Despite being interrupted almost every five to fifteen minutes, I managed to get the backends for embedding Lua and Python sorted. Today I would like to start getting into making it useful for something besides evaluating scripts.
Cassius needs to allow two things in order to be useful to me: invoking the embedded languages procedures from C++, and a way to export code to the embedded language. My interest, is whether or not it's actually possible to accomplish that using fairly standard C++. I'm kind of hoping, to see just how far that can be pushed.

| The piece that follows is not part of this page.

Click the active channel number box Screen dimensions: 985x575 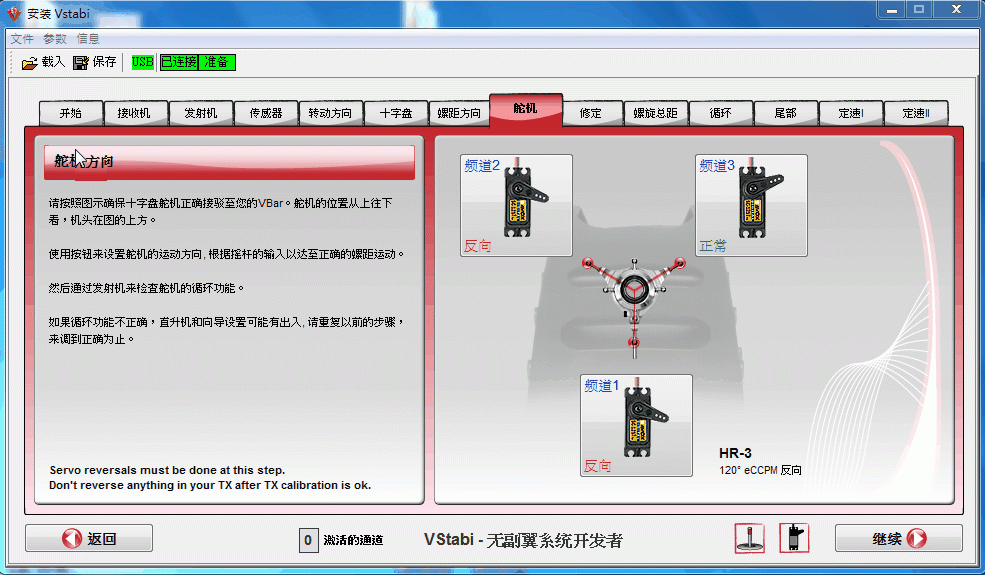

From experience, I've learned that you can expect something vaguely C89 compliant anywhere in the world but expecting C++ compilers to agree on all things template related, can be like asking a goldfish to walk on air - a bad idea! That's why I rarely do more with templates than I have to. With how much compilers have changed in the last four years, I reckon it's time.
Out of everything traditional C++ offers, most of it is just sub standard compared to newer languages. A lot of the code I've read over the years, I would hardly even count as C++ so much as C with classes, but people have developed reasons I guess. IMHO how C++ can interface with C code is a killer feature, that could be just as readily solved by adapting a C compiler to generate JNI glue code or some shit like that. Throwing on inheritance based OOP isn't that killer in my books, when you look at languages like Ruby and Python. The real killer feature of C++ is what you can do with templates. While supporting simple generics are part of it, that could be done in C by (abusing) the pre processor and adjusting your Makefile. It's the opportunities to get creative at compile time that make its it worth while, someday I really should see if any good books have been written on TMP in C++.
The way I look at it, macros make Common Lisp stand out from it's younger peers, C++ templates make you drool, or curse compilers more frequently lol. Leveraging languages is why more than one programming language should exist.